[EXTRACTED RECORDS]

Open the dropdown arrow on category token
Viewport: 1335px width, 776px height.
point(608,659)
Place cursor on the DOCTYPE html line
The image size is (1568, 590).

[WORK INSTRUCTIONS] Could you output each of the rows above word for word, with nothing changed?

[SOLVED EXERCISE]
Open the dropdown arrow on category token
Viewport: 1335px width, 776px height.
point(608,659)
Place cursor on the DOCTYPE html line
The image size is (1568, 590).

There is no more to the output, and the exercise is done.